I put my hand up to stop her. I was getting angry. "Just tell me how many," I said.

"How many what?" mom asked.

"How many people did I hurt?" I asked looking them in the eyes.

Mom sighed. "Everyone in your car have injuries but all will recover." Then she hesitated.

"And the other cars?" I asked.

"Five people have severe injuries and three died."

I knew it but it still hit me hard. It hurt so bad. I buried my hands in my face and cried. My dad tried to comfort me but I shook him away. Five minutes later the doctor came in.

"Good you're awake. I'm Dr. Connor and I did some tests and you're perfectly fine," the doctor said. Then his smile faded. He faced my parents. "Did you tell her?" They nodded.

A little sob came from me and there was an awkward silence for a couple of minutes.

I finally say up and looked at the doctor. "Will I go to jail?"

"Fortunately, no. Your parents payed the fine for drunk driving, underage drinking, and everyone's medical bills but you must spend one year in psychological therapy to emotionally recover and stay away from drinking. And three weeks of community service. You're lucky most people would have gone to jail, but the police went easy on you since this is your first offense but sadly a major one."

It was a handful to take in but I understood. I wish this never happened though. This is so uncool for my passé. I almost killed them! Will they ever take me back? Maybe they'll understand because I didn't bring the alcohol.

And those poor people I killed. Innocent people with their lives cut short by me. Families will never forgive me.

The doctor interrupted my thoughts. "I must getting back to work now that Veronica's okay."

"Wait who did I kill?" I asked.

"Vikki, I don't think you want to know," Mom said.

"I need to," I shot back. I looked at the doctor. "Tell me."

Dr. Connors sighed. "A newlywed man, a mother of three, and the mother's fifteen year old son."
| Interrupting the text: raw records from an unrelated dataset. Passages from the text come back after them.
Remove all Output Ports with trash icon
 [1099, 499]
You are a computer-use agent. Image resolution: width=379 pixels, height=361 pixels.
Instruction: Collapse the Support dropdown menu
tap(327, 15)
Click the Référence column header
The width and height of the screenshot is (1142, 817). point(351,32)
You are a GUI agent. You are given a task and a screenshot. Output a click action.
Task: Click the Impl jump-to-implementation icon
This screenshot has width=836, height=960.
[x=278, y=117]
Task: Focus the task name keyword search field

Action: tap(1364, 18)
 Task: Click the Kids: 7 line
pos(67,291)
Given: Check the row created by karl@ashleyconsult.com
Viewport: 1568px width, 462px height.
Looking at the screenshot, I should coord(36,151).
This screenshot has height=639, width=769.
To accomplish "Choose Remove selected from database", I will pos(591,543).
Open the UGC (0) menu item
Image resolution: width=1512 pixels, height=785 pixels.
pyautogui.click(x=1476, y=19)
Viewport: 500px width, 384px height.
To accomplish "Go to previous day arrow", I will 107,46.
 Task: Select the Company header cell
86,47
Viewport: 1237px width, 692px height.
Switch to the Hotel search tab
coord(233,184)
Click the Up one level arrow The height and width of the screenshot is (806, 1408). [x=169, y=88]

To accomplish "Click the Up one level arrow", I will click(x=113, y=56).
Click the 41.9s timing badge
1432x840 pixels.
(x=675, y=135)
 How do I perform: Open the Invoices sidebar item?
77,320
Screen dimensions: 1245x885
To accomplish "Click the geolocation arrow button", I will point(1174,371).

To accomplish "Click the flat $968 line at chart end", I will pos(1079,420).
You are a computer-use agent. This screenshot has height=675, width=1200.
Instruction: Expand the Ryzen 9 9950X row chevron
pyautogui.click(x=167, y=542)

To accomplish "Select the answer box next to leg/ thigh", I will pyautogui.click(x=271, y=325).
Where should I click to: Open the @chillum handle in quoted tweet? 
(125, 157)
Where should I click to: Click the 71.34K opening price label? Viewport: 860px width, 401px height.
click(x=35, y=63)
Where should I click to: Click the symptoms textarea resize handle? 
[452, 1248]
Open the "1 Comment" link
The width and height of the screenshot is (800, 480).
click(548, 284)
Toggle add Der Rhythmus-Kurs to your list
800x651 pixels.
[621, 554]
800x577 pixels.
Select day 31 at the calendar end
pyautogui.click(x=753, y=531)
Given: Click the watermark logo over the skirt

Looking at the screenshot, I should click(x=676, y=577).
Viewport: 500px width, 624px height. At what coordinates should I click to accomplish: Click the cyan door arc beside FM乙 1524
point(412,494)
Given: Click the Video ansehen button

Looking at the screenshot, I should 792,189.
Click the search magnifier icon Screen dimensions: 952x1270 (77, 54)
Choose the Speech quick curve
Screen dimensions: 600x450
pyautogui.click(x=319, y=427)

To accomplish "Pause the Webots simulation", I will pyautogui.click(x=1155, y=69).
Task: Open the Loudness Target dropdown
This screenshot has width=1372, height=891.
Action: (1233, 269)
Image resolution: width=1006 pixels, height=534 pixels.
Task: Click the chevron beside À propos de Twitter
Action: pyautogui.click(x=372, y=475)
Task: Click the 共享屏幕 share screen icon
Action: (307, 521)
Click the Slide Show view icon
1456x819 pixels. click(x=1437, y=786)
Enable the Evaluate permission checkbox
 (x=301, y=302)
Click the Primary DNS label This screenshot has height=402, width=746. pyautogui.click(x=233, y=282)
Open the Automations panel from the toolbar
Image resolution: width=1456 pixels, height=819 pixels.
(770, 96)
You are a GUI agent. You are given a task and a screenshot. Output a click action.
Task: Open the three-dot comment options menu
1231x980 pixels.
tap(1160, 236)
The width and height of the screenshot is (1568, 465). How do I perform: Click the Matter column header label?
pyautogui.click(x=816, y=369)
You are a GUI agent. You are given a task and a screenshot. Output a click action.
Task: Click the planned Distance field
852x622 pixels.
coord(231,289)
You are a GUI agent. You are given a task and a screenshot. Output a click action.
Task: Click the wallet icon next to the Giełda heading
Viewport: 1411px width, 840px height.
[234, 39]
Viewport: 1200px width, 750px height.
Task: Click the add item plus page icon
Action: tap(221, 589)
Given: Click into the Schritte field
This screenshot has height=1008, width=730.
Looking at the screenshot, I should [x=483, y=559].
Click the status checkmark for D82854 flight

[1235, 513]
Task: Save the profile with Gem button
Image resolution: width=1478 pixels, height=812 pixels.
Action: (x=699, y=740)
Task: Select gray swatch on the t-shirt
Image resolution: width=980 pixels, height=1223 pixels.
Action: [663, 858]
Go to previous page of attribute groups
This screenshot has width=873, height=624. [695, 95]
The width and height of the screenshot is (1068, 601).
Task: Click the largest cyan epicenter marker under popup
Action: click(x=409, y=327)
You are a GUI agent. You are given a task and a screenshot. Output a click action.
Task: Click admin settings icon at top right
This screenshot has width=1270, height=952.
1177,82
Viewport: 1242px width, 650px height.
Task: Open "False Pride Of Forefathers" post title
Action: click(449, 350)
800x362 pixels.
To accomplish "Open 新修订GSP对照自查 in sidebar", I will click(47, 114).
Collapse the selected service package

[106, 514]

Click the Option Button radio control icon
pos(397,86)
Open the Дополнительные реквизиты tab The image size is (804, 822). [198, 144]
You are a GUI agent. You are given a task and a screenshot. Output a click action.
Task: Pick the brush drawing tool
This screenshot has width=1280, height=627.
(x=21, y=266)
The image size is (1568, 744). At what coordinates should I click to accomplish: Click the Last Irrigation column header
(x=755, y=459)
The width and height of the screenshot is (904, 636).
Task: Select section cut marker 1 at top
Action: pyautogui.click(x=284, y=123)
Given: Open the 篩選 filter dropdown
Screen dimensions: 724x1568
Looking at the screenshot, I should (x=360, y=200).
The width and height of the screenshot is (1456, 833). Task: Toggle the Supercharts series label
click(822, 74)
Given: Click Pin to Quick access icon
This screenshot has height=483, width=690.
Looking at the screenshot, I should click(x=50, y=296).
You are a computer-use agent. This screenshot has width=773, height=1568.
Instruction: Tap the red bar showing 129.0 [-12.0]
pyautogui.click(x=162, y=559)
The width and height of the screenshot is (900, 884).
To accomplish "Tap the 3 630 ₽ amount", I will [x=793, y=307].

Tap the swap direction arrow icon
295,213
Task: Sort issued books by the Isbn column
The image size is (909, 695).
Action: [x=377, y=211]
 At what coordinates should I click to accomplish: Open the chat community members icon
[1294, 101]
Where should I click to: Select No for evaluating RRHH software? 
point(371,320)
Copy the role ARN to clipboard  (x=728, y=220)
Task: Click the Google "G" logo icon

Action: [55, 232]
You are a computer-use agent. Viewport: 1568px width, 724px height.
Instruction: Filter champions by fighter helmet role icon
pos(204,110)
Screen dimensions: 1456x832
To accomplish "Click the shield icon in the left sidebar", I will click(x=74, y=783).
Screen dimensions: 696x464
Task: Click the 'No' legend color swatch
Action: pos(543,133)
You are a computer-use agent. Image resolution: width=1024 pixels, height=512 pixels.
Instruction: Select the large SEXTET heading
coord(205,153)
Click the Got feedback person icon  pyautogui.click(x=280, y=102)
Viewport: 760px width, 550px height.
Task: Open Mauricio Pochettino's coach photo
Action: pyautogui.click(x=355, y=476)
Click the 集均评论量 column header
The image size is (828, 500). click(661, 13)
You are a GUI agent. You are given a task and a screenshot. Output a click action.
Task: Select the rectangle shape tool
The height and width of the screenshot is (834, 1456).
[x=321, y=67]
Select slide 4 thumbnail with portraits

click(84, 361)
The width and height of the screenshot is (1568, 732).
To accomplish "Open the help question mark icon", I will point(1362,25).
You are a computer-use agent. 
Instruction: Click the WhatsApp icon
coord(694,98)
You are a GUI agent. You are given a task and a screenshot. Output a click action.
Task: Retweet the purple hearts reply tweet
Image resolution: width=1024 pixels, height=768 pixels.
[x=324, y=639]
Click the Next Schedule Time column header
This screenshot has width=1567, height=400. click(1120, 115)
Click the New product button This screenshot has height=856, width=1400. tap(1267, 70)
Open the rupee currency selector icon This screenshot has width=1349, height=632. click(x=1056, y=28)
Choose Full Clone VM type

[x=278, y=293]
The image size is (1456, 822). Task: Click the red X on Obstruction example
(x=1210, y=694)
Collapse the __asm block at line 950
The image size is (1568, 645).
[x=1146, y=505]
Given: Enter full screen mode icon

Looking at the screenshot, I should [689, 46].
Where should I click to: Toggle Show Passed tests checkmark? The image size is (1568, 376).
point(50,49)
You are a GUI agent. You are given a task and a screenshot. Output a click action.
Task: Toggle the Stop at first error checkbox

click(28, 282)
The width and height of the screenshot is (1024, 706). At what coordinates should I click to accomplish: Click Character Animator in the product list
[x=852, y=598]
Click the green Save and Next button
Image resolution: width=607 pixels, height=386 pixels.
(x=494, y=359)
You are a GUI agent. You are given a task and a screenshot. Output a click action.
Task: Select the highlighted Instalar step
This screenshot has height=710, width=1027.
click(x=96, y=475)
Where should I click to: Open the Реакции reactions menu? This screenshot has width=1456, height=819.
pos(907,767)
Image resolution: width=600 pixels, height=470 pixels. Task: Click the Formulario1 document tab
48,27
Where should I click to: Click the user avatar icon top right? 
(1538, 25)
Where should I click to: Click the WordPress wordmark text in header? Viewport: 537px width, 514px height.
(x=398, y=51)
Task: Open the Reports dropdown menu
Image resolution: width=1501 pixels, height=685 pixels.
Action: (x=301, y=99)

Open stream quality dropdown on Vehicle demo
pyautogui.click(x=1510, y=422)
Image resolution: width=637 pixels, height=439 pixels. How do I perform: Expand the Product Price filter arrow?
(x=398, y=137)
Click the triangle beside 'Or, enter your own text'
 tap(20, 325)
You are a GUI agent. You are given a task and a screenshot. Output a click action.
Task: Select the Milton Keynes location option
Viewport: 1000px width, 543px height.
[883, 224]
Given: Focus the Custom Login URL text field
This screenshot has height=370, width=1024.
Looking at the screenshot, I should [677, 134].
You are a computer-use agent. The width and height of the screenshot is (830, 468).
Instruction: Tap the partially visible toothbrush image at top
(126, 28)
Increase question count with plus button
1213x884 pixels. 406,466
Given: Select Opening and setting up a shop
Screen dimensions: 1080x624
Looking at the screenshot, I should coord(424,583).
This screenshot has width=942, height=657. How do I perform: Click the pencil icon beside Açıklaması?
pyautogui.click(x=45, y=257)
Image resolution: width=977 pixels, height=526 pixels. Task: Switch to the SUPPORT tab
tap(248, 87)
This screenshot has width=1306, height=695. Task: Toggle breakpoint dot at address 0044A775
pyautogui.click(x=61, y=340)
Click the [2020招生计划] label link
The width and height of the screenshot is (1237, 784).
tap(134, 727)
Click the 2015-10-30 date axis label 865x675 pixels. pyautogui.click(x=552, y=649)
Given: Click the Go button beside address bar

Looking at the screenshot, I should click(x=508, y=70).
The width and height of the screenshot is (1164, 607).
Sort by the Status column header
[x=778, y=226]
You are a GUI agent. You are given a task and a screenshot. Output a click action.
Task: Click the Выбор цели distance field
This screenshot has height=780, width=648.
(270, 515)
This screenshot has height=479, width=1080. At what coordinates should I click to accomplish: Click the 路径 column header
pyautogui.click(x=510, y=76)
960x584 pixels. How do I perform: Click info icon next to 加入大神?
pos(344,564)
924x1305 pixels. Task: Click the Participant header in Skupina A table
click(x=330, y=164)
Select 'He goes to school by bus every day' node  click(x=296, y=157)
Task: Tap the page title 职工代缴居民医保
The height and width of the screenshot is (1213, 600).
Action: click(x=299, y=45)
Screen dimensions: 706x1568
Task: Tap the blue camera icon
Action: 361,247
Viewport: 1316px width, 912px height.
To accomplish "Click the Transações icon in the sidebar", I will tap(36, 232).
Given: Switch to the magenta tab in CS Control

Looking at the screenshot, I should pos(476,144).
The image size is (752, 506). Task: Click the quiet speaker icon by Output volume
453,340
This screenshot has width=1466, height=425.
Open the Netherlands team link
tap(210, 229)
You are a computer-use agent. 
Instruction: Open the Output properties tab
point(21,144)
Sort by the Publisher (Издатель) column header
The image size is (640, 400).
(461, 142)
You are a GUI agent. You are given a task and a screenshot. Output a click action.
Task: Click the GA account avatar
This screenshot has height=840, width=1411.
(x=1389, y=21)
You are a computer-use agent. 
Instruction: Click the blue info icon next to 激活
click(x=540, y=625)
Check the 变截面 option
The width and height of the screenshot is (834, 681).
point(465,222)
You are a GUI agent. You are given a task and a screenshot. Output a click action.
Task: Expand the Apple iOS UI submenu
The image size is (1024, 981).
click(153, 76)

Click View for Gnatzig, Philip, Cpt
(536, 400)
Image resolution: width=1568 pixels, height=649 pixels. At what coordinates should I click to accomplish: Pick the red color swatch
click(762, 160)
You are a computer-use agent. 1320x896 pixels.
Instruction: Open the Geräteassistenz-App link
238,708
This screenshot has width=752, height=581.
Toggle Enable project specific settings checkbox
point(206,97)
A young man who will never see his wife again, two children now motherless, while the third one is dead. Dead. Killed. Murdered by my own hands because I wanted to drink and drive.

As the doctor left there was a lady with a hospital robe on outside the door and she looked at me with horror.

"It's her isn't it!" She screamed. "YOU KILLED MY HUSBAND! YOU DID IT! YOU MONSTER!"

Dr. Connors and other nurses dragged her away and closed the door but I still heard the hysterical screams: "YOU TOOK HIM AWAY FROM ME! I HATE YOU!"

The guilt felt so worse. This is how people will look at me. A killer. A disgusting, selfish drinker who did one mistake that caused three lives.